“It ain’t what you don’t know that gets you into trouble. It’s what you know for sure that just ain’t so.” — Mark Twain
Until you can let go of all of the mental roadblocks from a lifetime of having to “get” money before spending and the institutionalized perspective that comes from that when it is encouraged by every facet of politics and media you will never be able to understand macro-economics and government finance. Very little in macro-economics is about “money”, but rather, it is about securing and allocating resources to assure future productivity so we will have things to buy with the money that Congress creates as a no-cost commodity to manage the economy.
You claim that you aren’t the enemy, but then continue to carry water for the enemy when you refuse to consider that a rapidly failing system that funnels money to the masters of the universe while promoting deadly austerity for the masses just might be in error. You don’t even have to be an economist to see the problem. Your background in business should make you familiar with dual entry spreadsheets and the sectoral balance system they are built on and allow you to transfer that to our government and banking system.
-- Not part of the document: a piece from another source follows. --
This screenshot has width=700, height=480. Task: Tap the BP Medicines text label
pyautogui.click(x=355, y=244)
The “debt” that has you clutching at your pearls, along with every ignorant or corrupt politician since the ’80s, is nothing more than an accounting entity that allows compliance with this accounting system that demands an opposing entry in one sector to balance every entry made in another. In the case of our federal monetary system there are only two sectors, so it isn’t complicated beyond anyone’s abilities. The simple fact that the entry made in the government (Treasury) sector is labeled “debt” and balances every dollar Congress creates in the private sector (Fed) via its Constitutional authority seems to stymy any cognitive ability of otherwise intelligent people.
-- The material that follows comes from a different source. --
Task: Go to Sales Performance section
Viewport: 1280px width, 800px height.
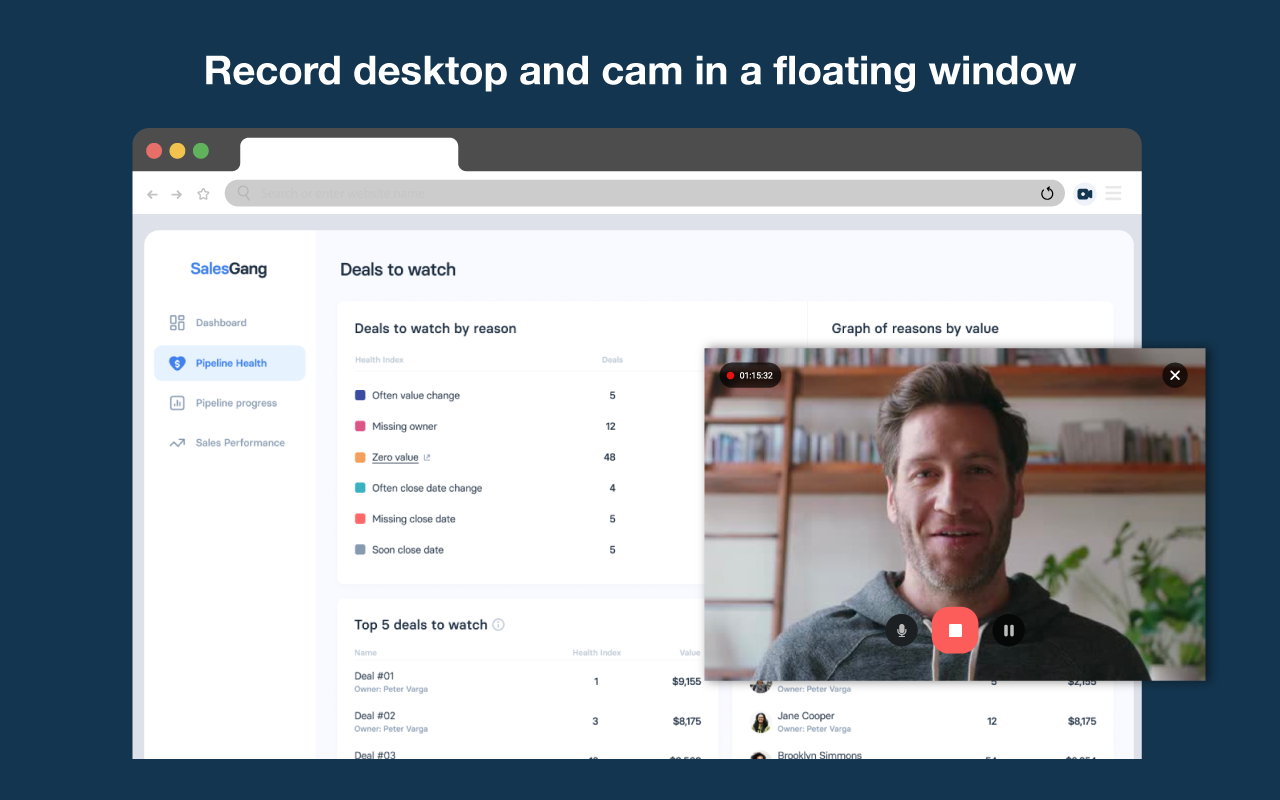Action: coord(239,443)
Just using the knowledge available to a first-year accounting major would tell one that the government is not revenue dependent for its spending because any revenue it receives is balanced to zero by the debt entry as money moves from the private sector via taxation or borrowing and encounters the debt entry that was created when the money was as a tracking entity. Taxation destroys money (and debt) and federal spending creates new money (and debt), end of the story for money. Borrowing is simply a contract that promises to create new money in the future, with interest, for anyone willing to sacrifice liquidity of their money for the duration of the contract, but the operation of destroying money collected doesn’t change.
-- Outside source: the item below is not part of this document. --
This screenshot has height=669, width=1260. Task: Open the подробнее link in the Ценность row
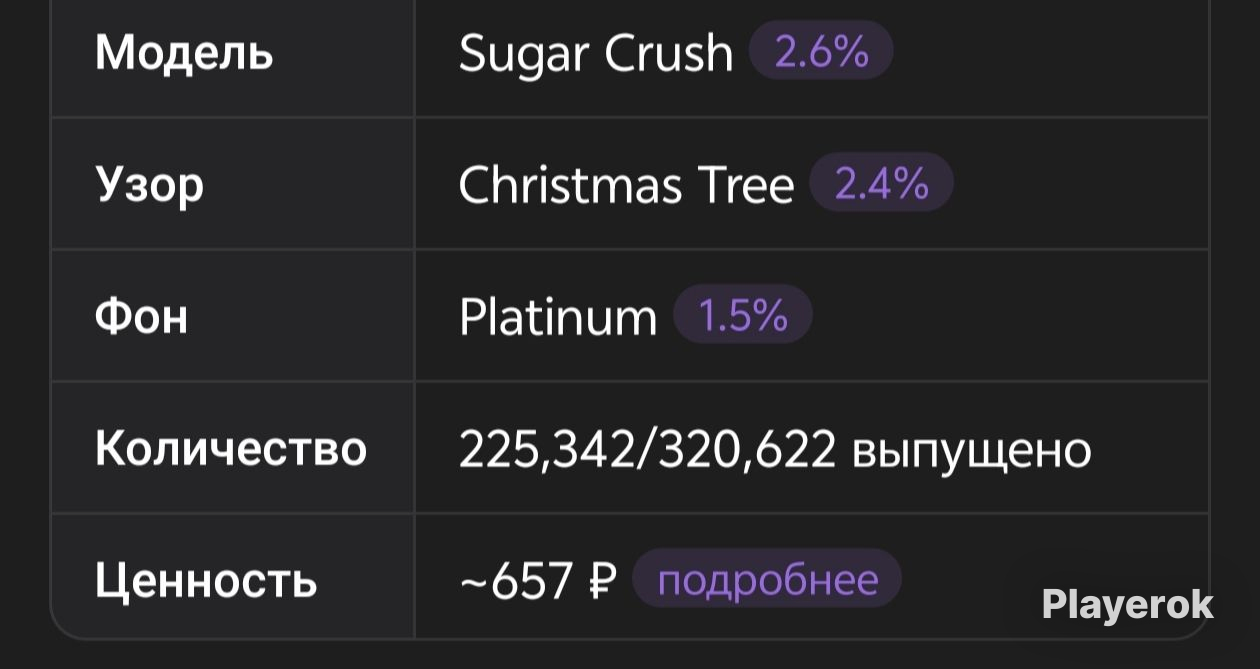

One cannot, by any stretch of a fevered imagination, consider destroying money as a “funding” operation. Borrowing provided temporary policy space that allowed Congress to anticipate taxation when we foolishly used a gold standard to restrain its Constitutional authority. Its primary purpose with a fiat currency is welfare for investors and propaganda fodder should any of the plebes desire that their government actually provide a benefit to them. Everyone who ever asked a politician “How will you pay for it?” or spread debt porn is complicit in any misery and death that could have been prevented with federal spending, as they are entirely political decisions, not economics.